For the past few months I’ve been using an in house script to manage the rebooting of Virtual Machines on Hyper-V hosts following Windows Updates. These Virtual Machines also take part in Hyper-V Replica Replication to a DR host. On occasion I’ve spotted that when shutting down (as part of the reboot sequence) the Hyper-V Replica state will go into a Error ‘Critical’ state.
As it transpires this happens when the machine is shutting down and Hyper-V replica is attempting to create a reference point to send replica data over to the DR host.
The best fix I have at the moment for this issue is to suspend replication (you can use the Suspend-VMReplication PowerShell Cmdlet as documented here – https://technet.microsoft.com/en-us/itpro/powershell/windows/hyper-v/suspend-vmreplication to accomplish this) before shutting down the machine and then resuming replication (Resume-VMReplication and https://technet.microsoft.com/en-us/itpro/powershell/windows/hyper-v/resume-vmreplication) once shutdown is complete.

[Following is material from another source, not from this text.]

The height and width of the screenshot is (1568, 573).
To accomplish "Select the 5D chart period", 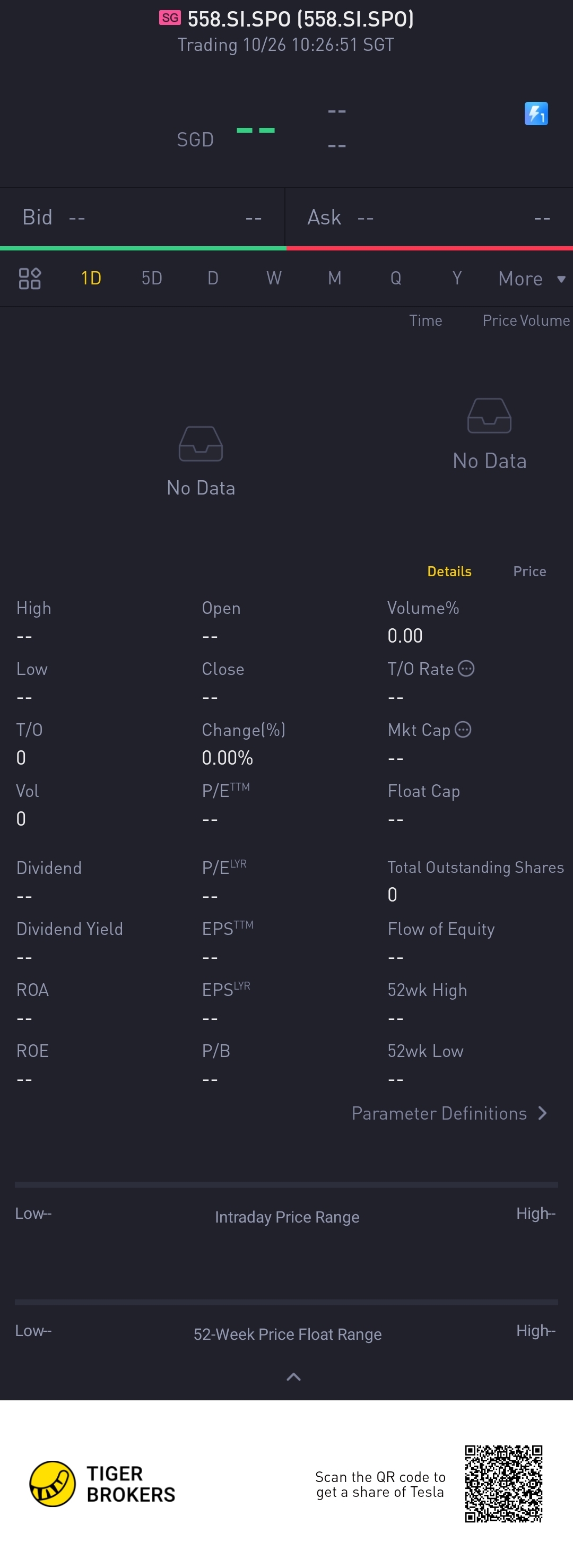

You will also note this issue noted under Hyper-V-VMMS in Event Viewer with Event IDs along the lines of 19060, 33680, 32546 and 32026.
Well, this just happened to me and you explained how to avoid this, but you did not explain what you did to “clean up” the critical error. Even though I perform backups regularly on the primary VM’s, I am always paranoid making a mistake with production VM’s.